#### [Description of the task]
Go through the material below and report how many lines contain "agent". Give only the number.

#### [Data supplied]

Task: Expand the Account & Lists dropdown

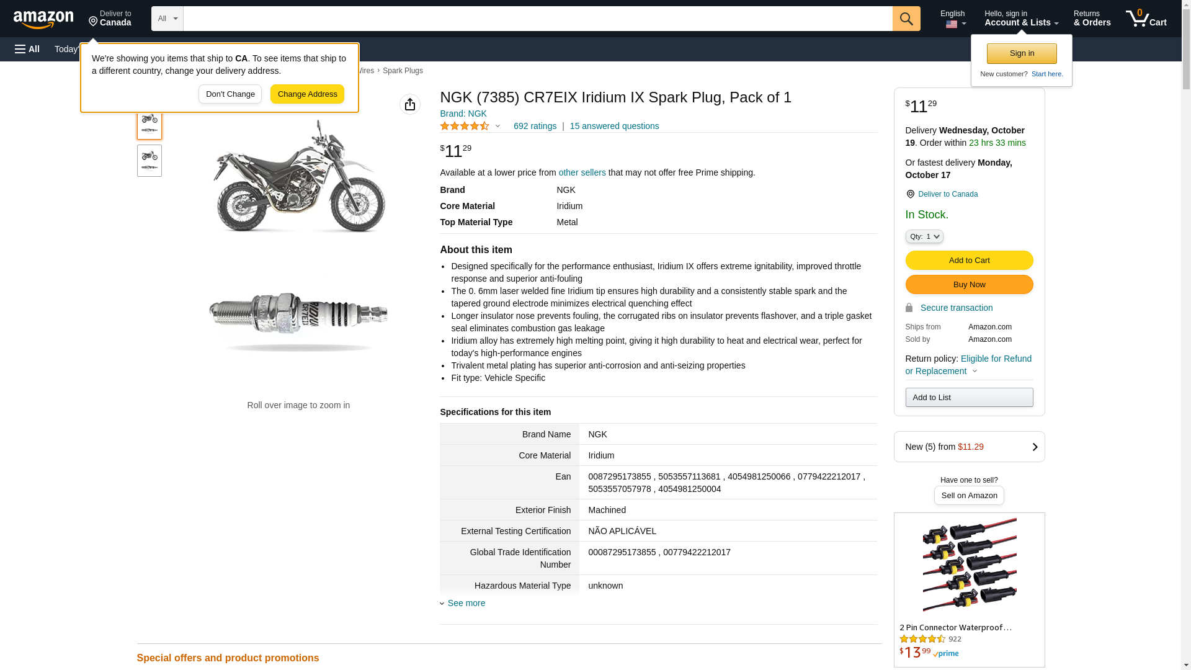Action: pyautogui.click(x=1021, y=19)
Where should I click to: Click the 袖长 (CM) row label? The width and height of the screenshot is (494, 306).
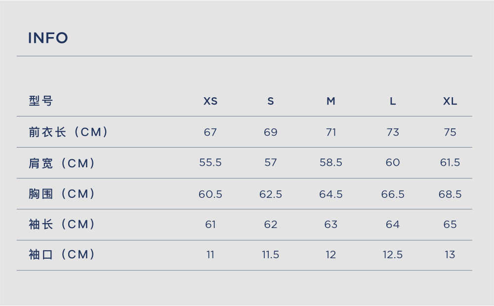[62, 224]
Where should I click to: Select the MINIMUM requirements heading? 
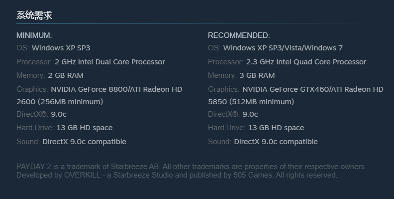pos(34,35)
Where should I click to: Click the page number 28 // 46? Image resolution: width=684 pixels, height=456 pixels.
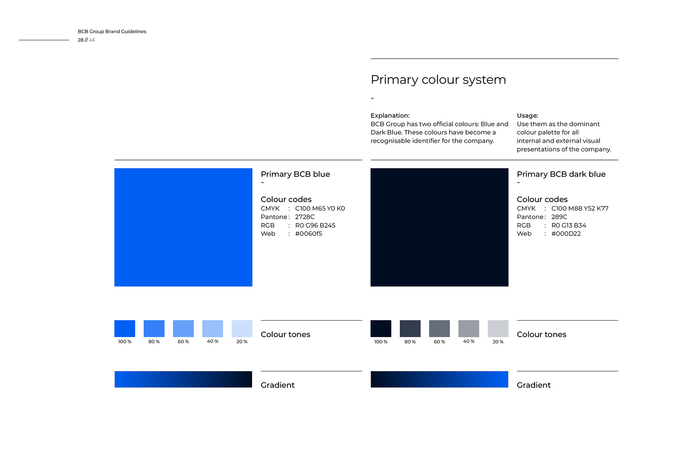[86, 40]
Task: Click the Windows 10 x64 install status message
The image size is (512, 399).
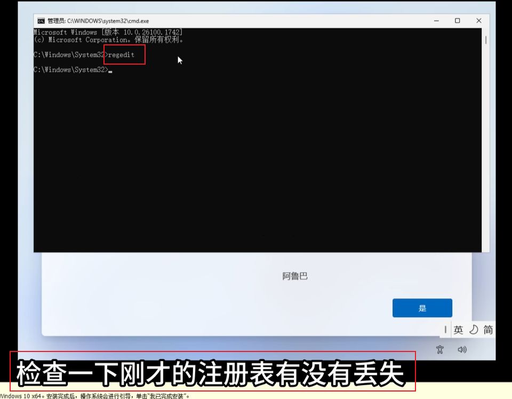Action: pos(95,396)
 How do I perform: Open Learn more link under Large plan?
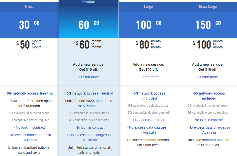coord(149,77)
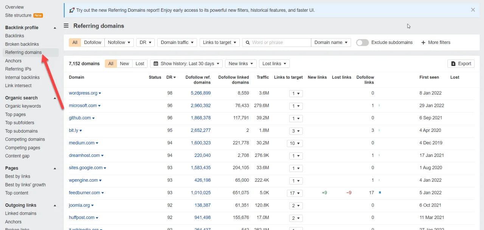Click the megaphone icon in the announcement banner
This screenshot has height=230, width=484.
click(x=72, y=10)
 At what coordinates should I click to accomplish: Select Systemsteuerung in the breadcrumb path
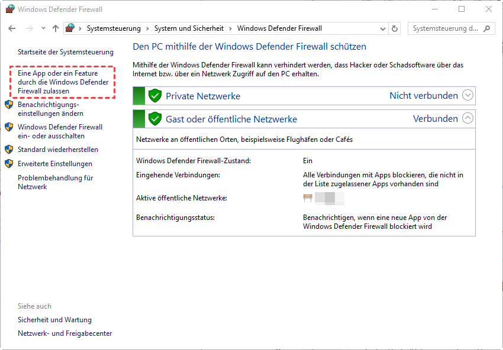[114, 28]
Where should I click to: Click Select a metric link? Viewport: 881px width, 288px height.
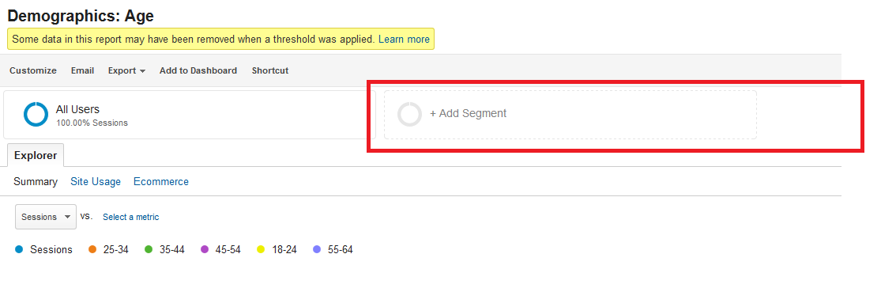131,217
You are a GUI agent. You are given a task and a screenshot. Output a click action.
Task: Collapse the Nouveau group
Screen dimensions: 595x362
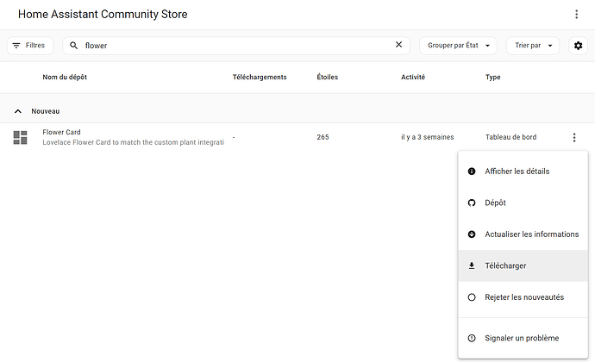[18, 111]
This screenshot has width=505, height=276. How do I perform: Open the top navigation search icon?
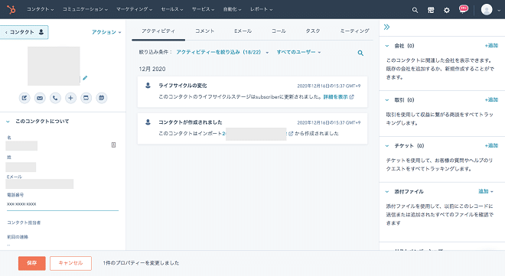coord(415,10)
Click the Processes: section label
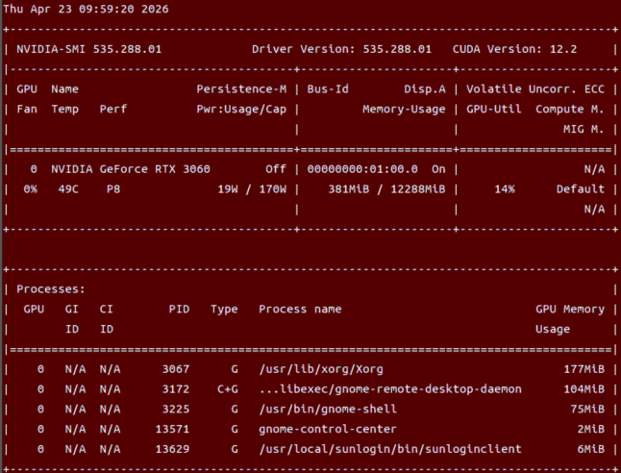621x473 pixels. click(x=51, y=289)
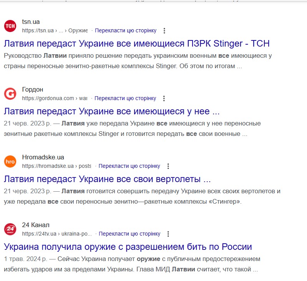This screenshot has width=307, height=281.
Task: Open headline 'Украина получила оружие с разрешением'
Action: pyautogui.click(x=128, y=247)

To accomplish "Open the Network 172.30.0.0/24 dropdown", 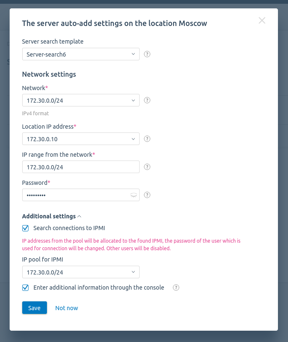I will click(81, 100).
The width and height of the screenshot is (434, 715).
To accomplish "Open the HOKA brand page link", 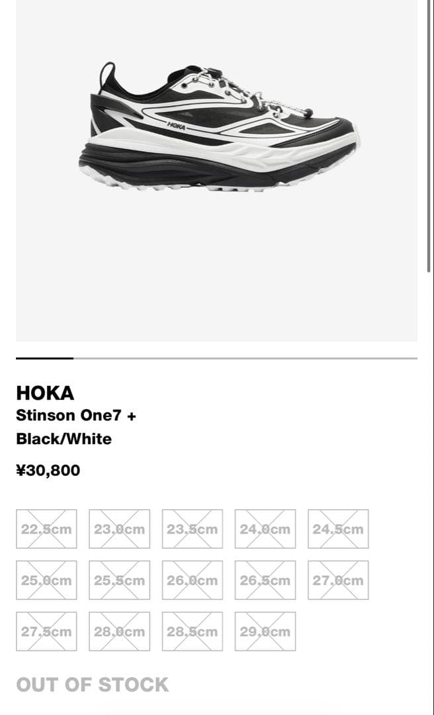I will pos(44,394).
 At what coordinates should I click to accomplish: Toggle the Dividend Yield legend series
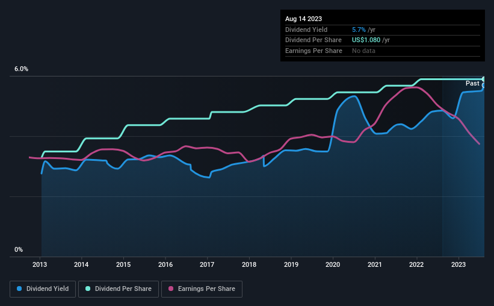click(43, 289)
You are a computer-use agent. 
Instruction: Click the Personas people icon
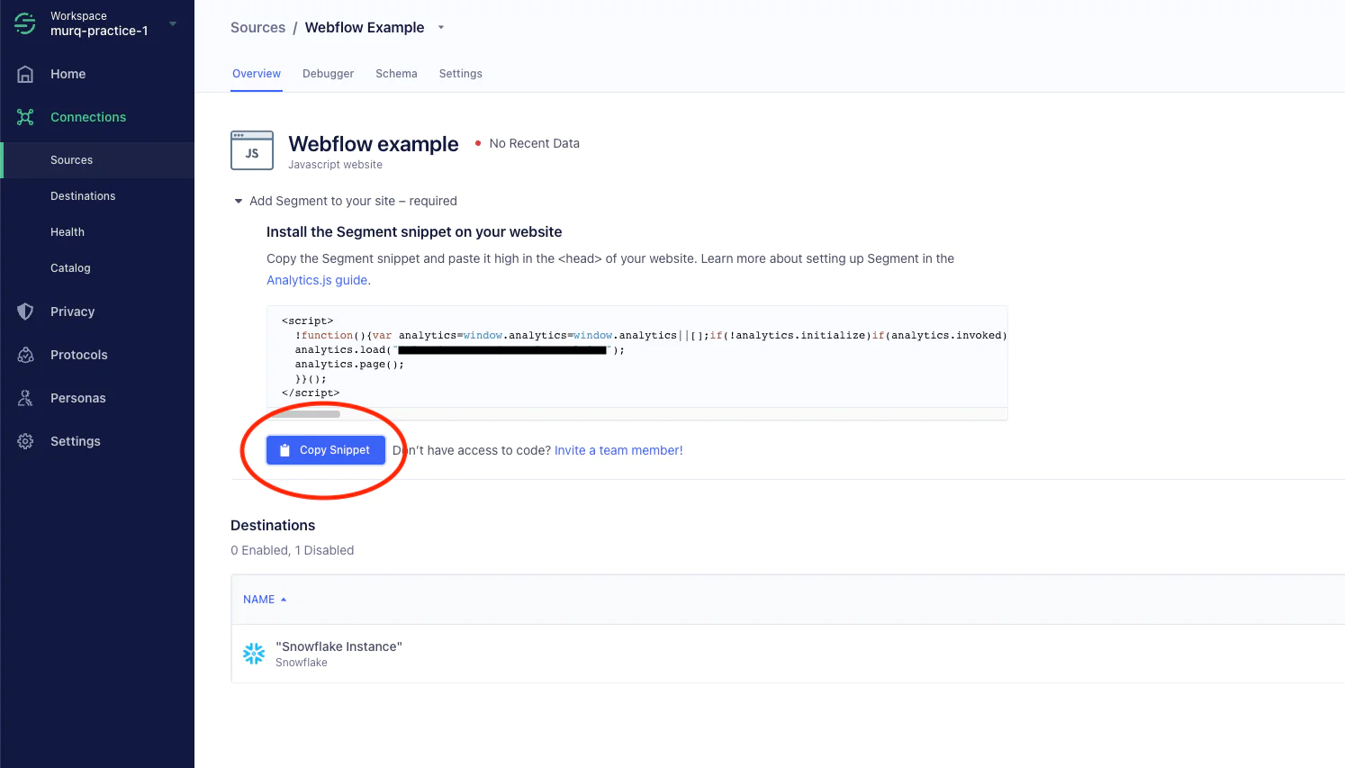[25, 398]
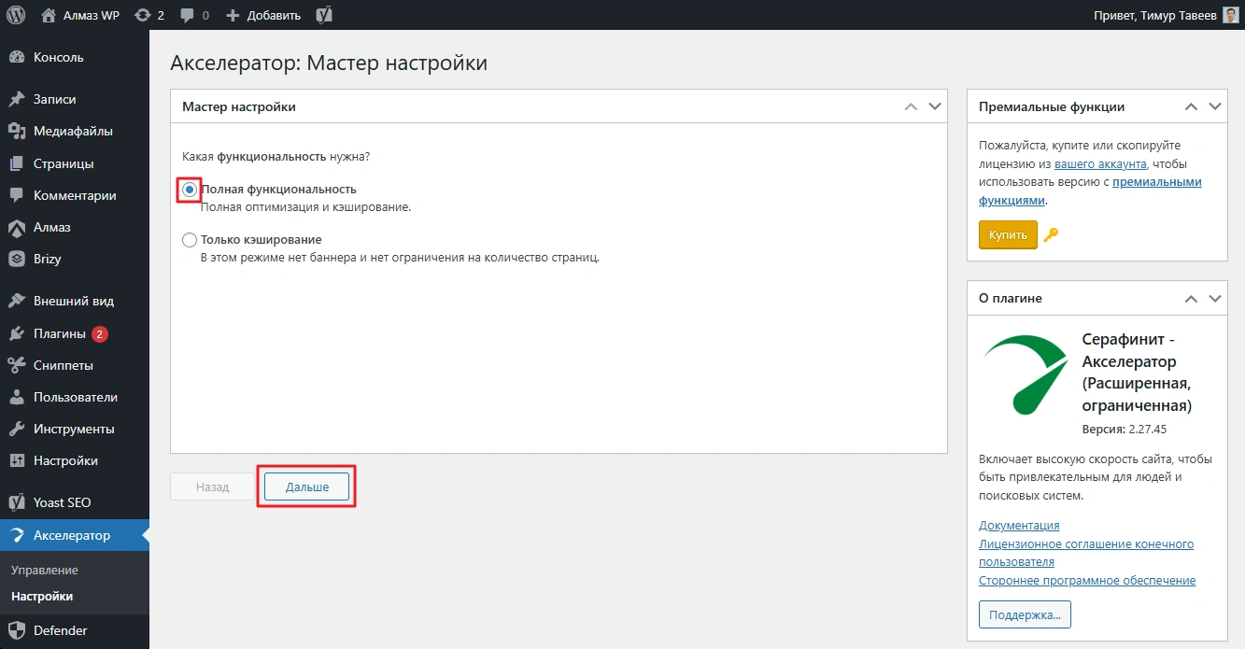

#### [Task result]
2